▶

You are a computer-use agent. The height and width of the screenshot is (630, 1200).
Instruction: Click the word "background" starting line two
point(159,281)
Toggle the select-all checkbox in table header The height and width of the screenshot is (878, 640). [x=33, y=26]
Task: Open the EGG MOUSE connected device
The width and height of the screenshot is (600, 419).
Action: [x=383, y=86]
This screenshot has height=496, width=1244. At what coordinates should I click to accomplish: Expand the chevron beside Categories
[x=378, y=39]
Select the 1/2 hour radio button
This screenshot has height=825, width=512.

◀

**Instructions to follow**
For this exercise, set down all of the entries again word for word.

**Task output**
You are a computer-use agent. The height and width of the screenshot is (630, 1200).
Instruction: Click the word "background" starting line two
point(159,281)
Toggle the select-all checkbox in table header The height and width of the screenshot is (878, 640). [x=33, y=26]
Task: Open the EGG MOUSE connected device
The width and height of the screenshot is (600, 419).
Action: [x=383, y=86]
This screenshot has height=496, width=1244. At what coordinates should I click to accomplish: Expand the chevron beside Categories
[x=378, y=39]
Select the 1/2 hour radio button
This screenshot has height=825, width=512.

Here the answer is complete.